Task brief:
Your answer is the line containing "This screenshot has width=729, height=790." plus every line after it to the end of the data below, transcribed exactly and with nothing else.

Pixel coordinate grounding data
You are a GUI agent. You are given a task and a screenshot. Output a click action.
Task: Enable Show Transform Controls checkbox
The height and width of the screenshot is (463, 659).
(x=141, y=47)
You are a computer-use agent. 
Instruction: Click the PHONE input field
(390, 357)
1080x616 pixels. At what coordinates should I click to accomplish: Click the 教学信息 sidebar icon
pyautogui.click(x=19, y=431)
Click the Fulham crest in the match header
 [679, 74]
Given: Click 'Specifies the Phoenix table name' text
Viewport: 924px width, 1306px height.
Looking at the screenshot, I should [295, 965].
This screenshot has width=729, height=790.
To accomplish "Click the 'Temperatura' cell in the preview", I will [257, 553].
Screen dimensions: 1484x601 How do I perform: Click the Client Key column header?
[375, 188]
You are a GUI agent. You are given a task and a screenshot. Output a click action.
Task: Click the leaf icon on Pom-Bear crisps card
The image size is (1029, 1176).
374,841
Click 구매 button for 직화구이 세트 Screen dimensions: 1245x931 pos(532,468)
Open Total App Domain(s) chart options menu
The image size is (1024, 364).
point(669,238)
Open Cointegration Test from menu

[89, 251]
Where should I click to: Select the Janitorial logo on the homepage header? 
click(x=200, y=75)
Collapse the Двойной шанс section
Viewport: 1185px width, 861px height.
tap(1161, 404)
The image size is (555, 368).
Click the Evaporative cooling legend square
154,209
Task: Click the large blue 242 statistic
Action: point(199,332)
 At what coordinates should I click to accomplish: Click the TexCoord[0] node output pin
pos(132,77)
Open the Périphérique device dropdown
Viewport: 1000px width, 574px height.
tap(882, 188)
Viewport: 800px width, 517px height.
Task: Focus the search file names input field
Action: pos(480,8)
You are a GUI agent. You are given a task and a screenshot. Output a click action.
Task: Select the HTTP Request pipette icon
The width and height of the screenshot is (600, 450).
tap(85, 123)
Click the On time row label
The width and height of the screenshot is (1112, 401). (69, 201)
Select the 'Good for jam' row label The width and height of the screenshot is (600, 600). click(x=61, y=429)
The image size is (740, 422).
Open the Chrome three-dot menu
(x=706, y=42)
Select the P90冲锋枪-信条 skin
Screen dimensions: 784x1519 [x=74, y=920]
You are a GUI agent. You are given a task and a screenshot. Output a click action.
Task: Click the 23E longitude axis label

Task response:
This screenshot has width=729, height=790.
To accomplish "Click the 'Temperatura' cell in the preview", I will [257, 553].
Screen dimensions: 1484x601 How do I perform: Click the Client Key column header?
[375, 188]
You are a GUI agent. You are given a task and a screenshot. Output a click action.
Task: Click the leaf icon on Pom-Bear crisps card
The image size is (1029, 1176).
374,841
Click 구매 button for 직화구이 세트 Screen dimensions: 1245x931 pos(532,468)
Open Total App Domain(s) chart options menu
The image size is (1024, 364).
point(669,238)
Open Cointegration Test from menu

[89, 251]
Where should I click to: Select the Janitorial logo on the homepage header? 
click(x=200, y=75)
Collapse the Двойной шанс section
Viewport: 1185px width, 861px height.
tap(1161, 404)
The image size is (555, 368).
Click the Evaporative cooling legend square
154,209
Task: Click the large blue 242 statistic
Action: point(199,332)
 At what coordinates should I click to accomplish: Click the TexCoord[0] node output pin
pos(132,77)
Open the Périphérique device dropdown
Viewport: 1000px width, 574px height.
tap(882, 188)
Viewport: 800px width, 517px height.
Task: Focus the search file names input field
Action: pos(480,8)
You are a GUI agent. You are given a task and a screenshot. Output a click action.
Task: Select the HTTP Request pipette icon
The width and height of the screenshot is (600, 450).
tap(85, 123)
Click the On time row label
The width and height of the screenshot is (1112, 401). (69, 201)
Select the 'Good for jam' row label The width and height of the screenshot is (600, 600). click(x=61, y=429)
The image size is (740, 422).
Open the Chrome three-dot menu
(x=706, y=42)
Select the P90冲锋枪-信条 skin
Screen dimensions: 784x1519 [x=74, y=920]
You are a GUI agent. You are given a task and a screenshot. Output a click action.
Task: Click the 23E longitude axis label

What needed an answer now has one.